Text segment:
◇ ◇ ◇ ◇ ◇
# Listen to my last dating story...what a mess!



## Me and myself (Jan 16, 2007)

Hi, my friends

I'm new here and I've decided to post my story here because I need to make my feeling out of me. I'm sorry for my english...sometimes it's not good enough, but I think you'll understand what I'm trying to say.
Well, my story is simple and complicated, at the same time.
I met this girl in the internet. She was a girl that I knew, not personally, but from a local bar where I used to go. I've found her profile in a friendship site and sent her a message. She replied and we start talking through MSN. 
We talked for 2 or 3 months and never met personally 'cause I've stoped to go to that bar where she used to be. My lack of self-acceptance made me act this way. Anyway, we continued to talk and I invited her to go on vacations with me and a friend (male friend). To my surprise, she accepted and went with us, together with a friend of hers (female friend).
So, basically, we got more involved personally during those vacations and she seemed to me as an interesting girl. Funny, inteligent and really sexy.
What happened next was that she start to have feelings for me but I never noticed that.
The vacations ended and we stopped to communicate for a month or so...but after, we start to talk again on the MSN. She started to ask me if I was not interested in meeting her, that I never called her again, etc,etc. For the first time I felt something was going on from her side. That gave me some confidence and we start to go out on the weekends. That lead us to start a relation.
That's when I start to really know her. I always felt some inferiority complex near this girl and was never 100% confident to show her my feelings but when we start our relation I was very happy and felt confident enough to make it good. But that was only the beginning of a way down....
◇ ◇ ◇ ◇ ◇
Task details: In the dating story, how long did the writer and the girl talk online without meeting in person?

Collected material:
◇ ◇ ◇ ◇ ◇
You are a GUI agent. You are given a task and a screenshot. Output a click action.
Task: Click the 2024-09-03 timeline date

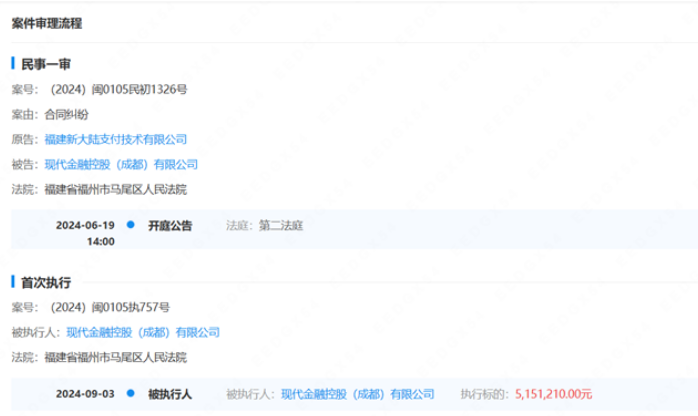(86, 394)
◇ ◇ ◇ ◇ ◇
Task output: Two or three months.